The judge determines fault utilizing the available evidence presented during the case. This includes a range of things such as photographs, skid marks, road damage, reports from law enforcement and witness statements. When trying to build a credible case, you should gather as much evidence as possible. Especially in complicated incidents, including left-turn and rear-end collisions, the right evidence may be essential in proving your case. Other documents such as medical bills and repair estimates help to determine and validate the settlement amount requested. A knowledgeable lawyer can assist you in compiling the evidence and determining the proper amount of a claim.
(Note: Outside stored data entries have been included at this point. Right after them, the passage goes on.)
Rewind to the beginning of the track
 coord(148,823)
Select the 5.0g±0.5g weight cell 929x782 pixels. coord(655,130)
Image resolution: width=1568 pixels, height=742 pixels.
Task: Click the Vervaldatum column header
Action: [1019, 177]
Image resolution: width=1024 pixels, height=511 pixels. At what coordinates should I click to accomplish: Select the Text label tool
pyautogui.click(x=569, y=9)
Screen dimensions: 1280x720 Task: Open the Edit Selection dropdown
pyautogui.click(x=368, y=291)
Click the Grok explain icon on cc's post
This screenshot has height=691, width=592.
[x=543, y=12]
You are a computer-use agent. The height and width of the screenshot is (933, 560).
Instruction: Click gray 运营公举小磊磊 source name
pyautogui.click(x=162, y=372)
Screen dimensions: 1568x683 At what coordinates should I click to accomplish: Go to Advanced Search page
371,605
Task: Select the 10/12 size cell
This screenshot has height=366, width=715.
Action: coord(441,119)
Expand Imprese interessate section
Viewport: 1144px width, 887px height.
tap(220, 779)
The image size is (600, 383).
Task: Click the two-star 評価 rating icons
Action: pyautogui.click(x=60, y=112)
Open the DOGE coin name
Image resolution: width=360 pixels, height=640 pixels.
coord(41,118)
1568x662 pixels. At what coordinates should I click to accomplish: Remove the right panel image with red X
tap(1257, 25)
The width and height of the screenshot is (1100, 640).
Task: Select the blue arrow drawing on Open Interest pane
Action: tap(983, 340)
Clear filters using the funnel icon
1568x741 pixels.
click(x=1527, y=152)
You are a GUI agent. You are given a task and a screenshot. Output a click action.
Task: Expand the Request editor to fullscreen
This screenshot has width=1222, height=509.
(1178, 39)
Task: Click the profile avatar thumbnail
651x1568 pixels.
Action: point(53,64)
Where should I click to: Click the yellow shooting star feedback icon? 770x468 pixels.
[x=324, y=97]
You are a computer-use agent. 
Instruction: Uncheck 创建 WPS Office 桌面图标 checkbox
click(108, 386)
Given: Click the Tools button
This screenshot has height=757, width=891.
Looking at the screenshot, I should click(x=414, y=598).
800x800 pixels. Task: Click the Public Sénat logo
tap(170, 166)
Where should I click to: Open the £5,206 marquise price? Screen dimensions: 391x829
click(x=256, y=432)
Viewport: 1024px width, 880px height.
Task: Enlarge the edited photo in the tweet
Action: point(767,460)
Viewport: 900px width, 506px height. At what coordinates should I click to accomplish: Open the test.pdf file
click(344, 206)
When deciding on the amount you plan to ask for, you will want to keep in mind the particular system of negligence that is in place. West Virginia courts use a modified comparative fault system. In short, if the court finds you at fault for part of the accident, it can limit your claim of damages. For example, if the court determines that you are 15 percent at fault, then the law may only entitle you to reimbursement for 80 percent of your losses. Under the 50 percent bar rule for liability, if you are at fault for 50 percent or more of the accident, then you are not entitled to damages.
Knowing these factors may help you in building a solid case. If you have any questions, an attorney may be of assistance in determining the best options for you in your personal injury case. With the right preparation, you may be well on your way to receiving just compensation for your pain and suffering.